Tag Archives: insulin pumps

#DBlogWeek – Day Six. Time for a wild card.

diabetes-blog-week

We’re near the end of Diabetes Blog Week! Myself and many others are posting for 7 (seven!) straight days. Haven’t heard of Diabetes Blog Week? Get the lowdown by clicking on the banner above.

We’re up to day six now. And to be honest, I am the Worst.Artist.Ever. That means it’s time for a wild card subject:

Back by popular demand, let’s revisit this prompt from last year! Tell us what your fantasy diabetes device would be? Think of your dream blood glucose checker, delivery system for insulin or other meds, magic carb counter, etc etc etc. The sky is the limit – what would you love to see?

I know I’m not going to give this subject justice today, but here’s a little of what I’d like to see:

– A device that delivers insulin and measures glucose through the same infusion set.

– It would be nice if said device would be 100 percent accurate. Always.

– And can it deliver data real-time to mobile devices and the internet?

– While we’re at it, can we make the data readable by Macs and PCs and Androids and iPhones and Samsungs, etc.?

– Let’s give it an alarm that will wake the dead in the middle of the night.

– What if it sent data to your endocrinologist on a regular basis, whether they want it or not? And then what if it held them accountable for helping you and kept them from saying stupid things, like “non-compliant diabetic”? (I’m not talking about you, Dr. P)

– Oooh… Let’s give it a feature that will taser the Diabetes Police whenever they get out of line (maybe with cupcake frosting).

– And finally, I need my Dream Diabetes Device to pick the winning Powerball numbers tonight. ‘Cause 600 Million Dollars would buy a lot of test strips.
 
 
 

#DBlogWeek – Day Four. Accomplishments Big and Small.

diabetes-blog-week

We’re right in the middle of Diabetes Blog Week! Myself and many others are posting for 7 (seven!) straight days. This is day four’s post. Haven’t heard of Diabetes Blog Week? Get the lowdown by clicking on the banner above. Now, on to today’s subject:

We don’t always realize it, but each one of us had come a long way since diabetes first came into our life. It doesn’t matter if it’s been 5 weeks, 5 years or 50 years, you’ve done something outstanding diabetes-wise. So today let’s share the greatest accomplishment you’ve made in terms of dealing with your (or your loved one’s) diabetes. No accomplishment is too big or too small – think about self-acceptance, something you’ve mastered (pump / exercise / diet / etc.), making a tough care decision (finding a new endo or support group / choosing to use or not use a technology / etc.). (Thanks to Hilary of Rainie and Me for this topic suggestion.)
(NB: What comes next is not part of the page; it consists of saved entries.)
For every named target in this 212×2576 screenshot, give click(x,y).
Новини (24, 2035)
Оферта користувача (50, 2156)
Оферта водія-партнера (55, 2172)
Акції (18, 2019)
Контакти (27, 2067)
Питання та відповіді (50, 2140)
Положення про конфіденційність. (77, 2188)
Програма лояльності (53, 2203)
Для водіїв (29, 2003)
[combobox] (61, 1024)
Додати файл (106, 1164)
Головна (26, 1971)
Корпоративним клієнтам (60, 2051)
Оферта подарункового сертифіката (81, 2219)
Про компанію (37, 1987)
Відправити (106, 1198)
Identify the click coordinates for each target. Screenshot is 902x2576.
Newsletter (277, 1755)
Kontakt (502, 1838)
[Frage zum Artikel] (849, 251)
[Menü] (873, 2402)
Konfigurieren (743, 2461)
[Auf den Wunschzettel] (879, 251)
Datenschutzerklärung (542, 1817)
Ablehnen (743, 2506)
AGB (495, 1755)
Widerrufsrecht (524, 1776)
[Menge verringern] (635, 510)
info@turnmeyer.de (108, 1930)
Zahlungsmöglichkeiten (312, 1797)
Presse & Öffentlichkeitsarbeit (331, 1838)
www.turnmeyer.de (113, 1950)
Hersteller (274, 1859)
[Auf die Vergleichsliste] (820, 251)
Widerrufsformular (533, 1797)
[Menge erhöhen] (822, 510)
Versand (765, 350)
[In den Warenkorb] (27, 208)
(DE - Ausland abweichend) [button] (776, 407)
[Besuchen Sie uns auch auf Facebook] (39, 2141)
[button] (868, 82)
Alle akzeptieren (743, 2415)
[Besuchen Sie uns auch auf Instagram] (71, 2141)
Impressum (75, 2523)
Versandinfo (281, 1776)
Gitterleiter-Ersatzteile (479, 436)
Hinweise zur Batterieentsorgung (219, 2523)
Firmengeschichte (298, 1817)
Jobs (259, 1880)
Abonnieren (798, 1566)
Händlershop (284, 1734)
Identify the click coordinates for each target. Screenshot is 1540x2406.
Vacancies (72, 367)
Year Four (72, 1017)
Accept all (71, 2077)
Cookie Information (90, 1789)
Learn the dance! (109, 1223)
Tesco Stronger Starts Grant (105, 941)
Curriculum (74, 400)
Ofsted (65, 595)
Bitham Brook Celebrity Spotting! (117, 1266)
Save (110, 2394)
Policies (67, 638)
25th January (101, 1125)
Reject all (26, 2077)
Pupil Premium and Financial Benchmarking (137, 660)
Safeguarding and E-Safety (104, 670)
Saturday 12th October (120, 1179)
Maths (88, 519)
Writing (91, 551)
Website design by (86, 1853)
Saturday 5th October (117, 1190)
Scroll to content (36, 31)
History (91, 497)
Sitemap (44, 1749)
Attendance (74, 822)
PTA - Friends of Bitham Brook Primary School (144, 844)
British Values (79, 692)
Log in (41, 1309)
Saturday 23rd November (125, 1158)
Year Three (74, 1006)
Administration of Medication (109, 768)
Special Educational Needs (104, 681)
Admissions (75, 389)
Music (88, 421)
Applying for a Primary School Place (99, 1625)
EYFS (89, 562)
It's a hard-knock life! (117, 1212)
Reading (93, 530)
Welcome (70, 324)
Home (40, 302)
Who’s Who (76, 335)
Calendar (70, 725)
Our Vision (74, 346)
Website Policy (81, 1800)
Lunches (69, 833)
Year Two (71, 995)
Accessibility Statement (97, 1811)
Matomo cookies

Wow, I get to say something good about myself two days in a row? That’s almost too much! Almost.

Actually, I’m having a little difficulty finding my greatest accomplishment. Not because I think I have so many to choose from. Because I don’t. I just don’t know if anything I’ve accomplished is that great. I mean, all the things I can think of seem to fall into the “gotta do it to survive” more than the “this is a great thing” category. So I think I’ll list one thing that I’m thinking of right now, and that will be “my greatest accomplishment I can think of in five minutes”. Hey, it’s my blog, I make up the rules.

I’m thinking of the time I went to my endocrinologist (the one I go to now), and told her, in my first appointment, that I was ready to go on insulin pump therapy. She didn’t know it then, but I had been thinking about pump therapy (and putting it off) for quite some time up to then. Like, years. I was finally ready to pull the trigger, and she stopped me right in my tracks. She told me that I might be a good candidate for pump therapy, but I needed to demonstrate that I had a good grasp of my BG control, counting carbs, and logging my data (including glucose readings, carb intake, and insulin dosage). And she wanted to see two consecutive A1cs at seven or below.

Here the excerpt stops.